In how many lines of these records does the word "screenshot" appear? Give the number by itself.

(SOURCE MATERIAL Opens)

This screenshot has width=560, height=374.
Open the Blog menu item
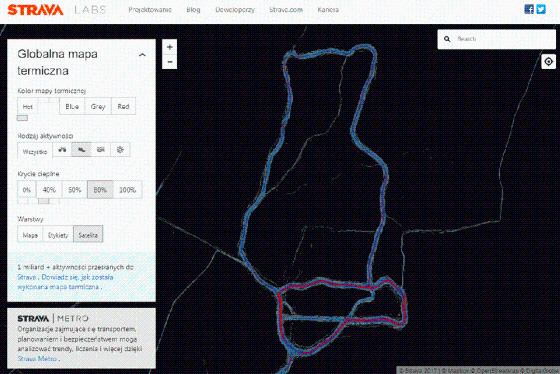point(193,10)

(SOURCE MATERIAL Closes)
(SOURCE MATERIAL Opens)

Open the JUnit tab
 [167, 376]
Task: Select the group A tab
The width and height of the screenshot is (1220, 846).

(SOURCE MATERIAL Closes)

**SOLUTION FOR THIS TASK**
2